A common method proposed by users new to the single particle field is to just dump their raw data into a single particle refinement with no imposed symmetry, and see what you get out. Unfortunately, there are many problems with this approach:
- model bias. If the object has symmetry and it is not imposed, you give model bias a lot more room to come up with incorrect structures which still seem to match the data, particularly if you give the refinement a bad starting model.
- Achieving the same resolution without symmetry requires n times more data than it does in the presence of an n-fold symmetry.
- Achieving the same resolution without symmetry requires ~ n^2 times more compute time.
That is, for an icosahedral virus, an asymmetric reconstruction requires ~60x more data and 3600x more compute time to complete (naively).
For this reason, the suggested approach is to refine your structure with your best guess at the correct symmetry, then after the model has fully converged, relax the symmetry, and continue refining for 3-4 more cycles (generally with parameters targeting lower resolution). If you have the symmetry correct, the symmetric structure will remain largely intact, with only very small variations (which may be true symmetry breaking effects, or model bias effects). If you had the symmetry incorrect, you should see rapid divergence from your initial refined structure. For example, it is completely possible to refine GroEL imposing 8-fold rather than 7-fold symmetry. One can even obtain a structure will good evaluated 'resolution'. However, if symmetry is then 'turned off', the structure will rapidly 'fall apart', under continued refinement (eventually reaching it's true 7-fold arrangement).

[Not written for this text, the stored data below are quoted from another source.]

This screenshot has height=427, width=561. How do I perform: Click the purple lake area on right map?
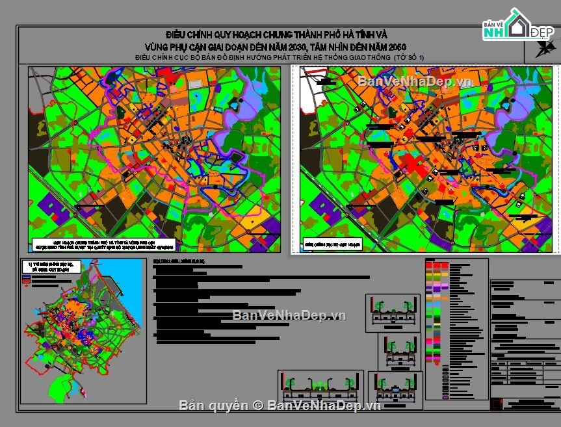point(520,105)
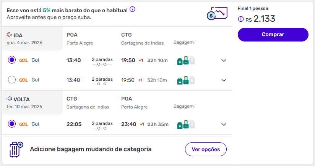
Task: Click 2 paradas on first outbound flight
Action: tap(102, 59)
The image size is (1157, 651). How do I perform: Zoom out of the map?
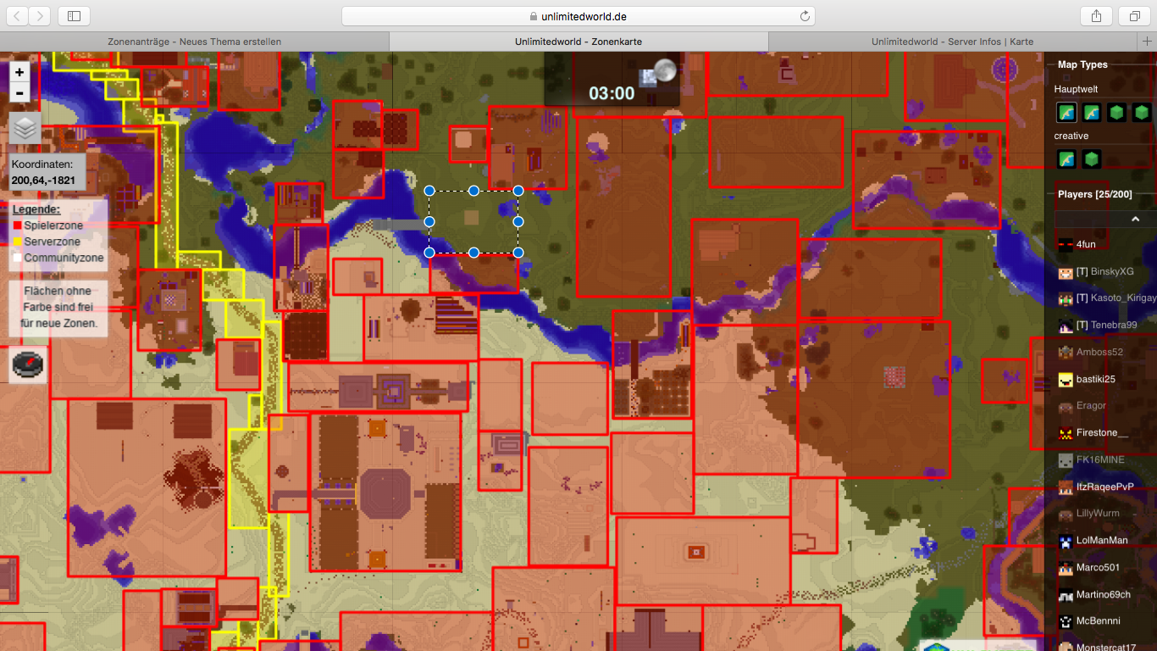(x=19, y=93)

While it may be unsatisfying that it is impossible to achieve a 'truly symmetric' particle without imposing the symmetry in question, it is unfortunately inevitable due to the noise level present in TEM data. Even if the particles were PERFECTLY symmetric, our noisy data is not. While methods such as maximum liklihood can minimize noise bias effects, in the end, you must decide whether the biological questions you are answering are better served by a symmetry-imposed average or an asymmetric structure. The answer may well be both in many cases. Look at icosahedral viruses, where, despite the fact that effectively all capsids will have a disruption to the symmetry at at least 1 5-fold vertex, symmetry-imposed reconstructions remain the norm. Despite the known inaccuracy in ~1/12 of the vertices, the final high resolution structures remain highly accurate overall. However, it has also become quite common to relax the symmetry of such structures to look for the symmetry-breaking vertex, albeit at much lower resolution.